Why code without comments wastes my time

Marin Benčević
Background Thread
Published in
4 min readNov 9, 2016

There’s a constant discussion in programming about the use of comments. A great Swift blogger and book author, Erica Sadun, wrote a lot about comments in the past.

Recently, Andrew Warner wrote an article saying that writing comments in code is often obsolete, and even harmful to your codebase.

Comments decay. They aren’t compiled, and they’ll never get executed at runtime. If they become out of date or incorrect, no test is going to fail and no user is going to complain. Programmers work around them out of fear that “somebody might need this comment or it might provide some value in the future”, pushing them along far after they’re useful (if you can even argue that they were useful in the first place).
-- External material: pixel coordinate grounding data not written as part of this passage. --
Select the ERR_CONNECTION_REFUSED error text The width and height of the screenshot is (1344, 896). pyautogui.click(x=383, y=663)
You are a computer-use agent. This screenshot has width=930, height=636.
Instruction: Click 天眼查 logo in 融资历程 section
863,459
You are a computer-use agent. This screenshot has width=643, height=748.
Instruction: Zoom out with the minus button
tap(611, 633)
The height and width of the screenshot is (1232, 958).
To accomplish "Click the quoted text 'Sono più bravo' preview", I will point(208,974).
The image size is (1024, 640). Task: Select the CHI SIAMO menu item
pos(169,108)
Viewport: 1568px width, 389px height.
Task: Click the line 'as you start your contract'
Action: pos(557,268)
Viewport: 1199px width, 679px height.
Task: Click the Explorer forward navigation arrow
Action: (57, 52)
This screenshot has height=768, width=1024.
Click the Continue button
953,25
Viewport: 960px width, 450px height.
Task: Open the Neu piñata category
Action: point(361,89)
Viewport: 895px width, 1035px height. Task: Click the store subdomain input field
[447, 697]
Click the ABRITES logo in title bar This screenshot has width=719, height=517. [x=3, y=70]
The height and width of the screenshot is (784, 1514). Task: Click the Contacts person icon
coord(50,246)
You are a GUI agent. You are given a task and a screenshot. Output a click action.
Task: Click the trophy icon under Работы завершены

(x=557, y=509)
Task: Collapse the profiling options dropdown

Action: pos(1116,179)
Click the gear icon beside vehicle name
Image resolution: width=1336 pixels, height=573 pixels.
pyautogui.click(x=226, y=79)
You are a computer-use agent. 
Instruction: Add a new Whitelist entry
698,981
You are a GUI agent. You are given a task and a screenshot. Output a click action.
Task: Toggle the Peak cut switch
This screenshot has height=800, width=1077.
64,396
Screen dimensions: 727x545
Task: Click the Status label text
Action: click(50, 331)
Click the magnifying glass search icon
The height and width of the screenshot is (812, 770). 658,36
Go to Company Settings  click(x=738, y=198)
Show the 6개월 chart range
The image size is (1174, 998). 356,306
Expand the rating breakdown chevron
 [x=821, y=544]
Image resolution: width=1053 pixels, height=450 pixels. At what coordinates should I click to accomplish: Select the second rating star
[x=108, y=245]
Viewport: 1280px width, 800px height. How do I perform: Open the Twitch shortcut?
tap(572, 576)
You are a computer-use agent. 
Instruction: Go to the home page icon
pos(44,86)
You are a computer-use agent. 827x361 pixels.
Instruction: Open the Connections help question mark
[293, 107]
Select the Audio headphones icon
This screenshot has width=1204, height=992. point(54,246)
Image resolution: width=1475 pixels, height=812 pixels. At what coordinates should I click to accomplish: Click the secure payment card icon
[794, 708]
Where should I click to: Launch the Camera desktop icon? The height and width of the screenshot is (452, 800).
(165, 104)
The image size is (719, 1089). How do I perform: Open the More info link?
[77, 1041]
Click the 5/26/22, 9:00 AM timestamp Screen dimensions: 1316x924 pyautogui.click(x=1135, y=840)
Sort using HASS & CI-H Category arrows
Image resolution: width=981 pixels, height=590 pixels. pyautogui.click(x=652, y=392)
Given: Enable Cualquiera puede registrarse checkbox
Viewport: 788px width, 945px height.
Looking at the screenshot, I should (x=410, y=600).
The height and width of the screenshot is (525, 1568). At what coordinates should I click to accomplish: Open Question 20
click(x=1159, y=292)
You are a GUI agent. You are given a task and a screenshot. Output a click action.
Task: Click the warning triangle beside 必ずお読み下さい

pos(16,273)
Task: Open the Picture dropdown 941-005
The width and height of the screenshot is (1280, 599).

Erica wrote a great response to the article, stressing the importance of comments in your code base.

Comments don’t just paper over bad design and coding. They document a process of making code right, supporting future reading and modification. Good comments reduce the mental effort needed by readers each time they review your source, enabling them to focus more on specific tasks like “how to I add this feature” rather than “what the hell was going on here”.

I agree completely with Erica, and I wanted to stress one particular way in which comments help the readers of your code.

Comments aren’t just for bad code

In the past, I worked mostly with a senior developer much smarter than me, and we had almost no comments in our code. We are experienced with iOS and we usually don’t work on the same file. Because of this, we didn’t run into code readability issues often.

However, in our most recent project we brought in a new hire, a savvy Java developer still learning Swift and iOS. This is the first time I noticed our code is fairly unreadable at times.

Doing pair programming and seeing him go trough our codebase, I could see he had difficulties discerning what was part of Swift or iOS, and what was our code. It also seemed like he could easily understand a method and what it does, but had trouble seeing how all the pieces fit together.

This is especially true with more complex code in a UIViewController. Because of the nature of UI code, different pieces like animations, lifecycle methods, styling and presentation are all mixed together and are mutually dependant.

This is where I noticed our adage of “comments are only for bad code” fell apart. Reading code is hard, not matter how good the code is. Figuring out how all of these different pieces fit together is not an easy task. It’s our job, as developers, to make reading code easier.

Providing context

When writing articles, I always pay special attention to the intro I’m going to write. Its purpose is to establish context and motivation for the reader to understand what to look for in the article.

If you read an article without the first few paragraphs, you will have to spend the first few minutes trying to discern what this article’s purpose is. Is it a tutorial? Is it a news article? Is it an ad?

During those few first paragraphs, you focus your attention on trying to parse the article itself instead of the actual content. You also don’t have the context necessary to understand what the article is trying to say.

An article is more than the sum of its paragraphs. The way those paragraphs flow and fit together establishes a common thread and achieves the purpose you want to achieve.

The same goes for code. A class is more than the sum of its public methods. Each class has responsibilities (a point) and fits in together with the code around it (a context). Try as we may, usage of classes will always impact the way we write them. No method is completely isolated from the call-site. Each class has a context it fits within.

When reading code, without having the context of what a class does, you have to read trough it a couple of times to figure out the dependencies within it, and how it all fits together. Just like an article without an intro, this wastes time for the reader, and can lead to bugs when other developers (or future-you) try to change something.

This is why I would definitely suggest a big comment block over each class (or complex method) that describes, in essence, what the purpose of that code is. Each piece of text needs an intro, why would a class be any different?

Always remember that code is read much more than it’s written. Optimise for the reader, not the writer.

Marin is an iOS developer at COBE, a blogger at marinbenc.com, and a Computer Science student at FERIT, Osijek. He likes to program, learn about stuff and then write about them, ride bicycles and drink coffee. Mostly, though, he just causes SourceKit crashes. He has a chubby cat called Amigo. He totally didn’t write this bio himself.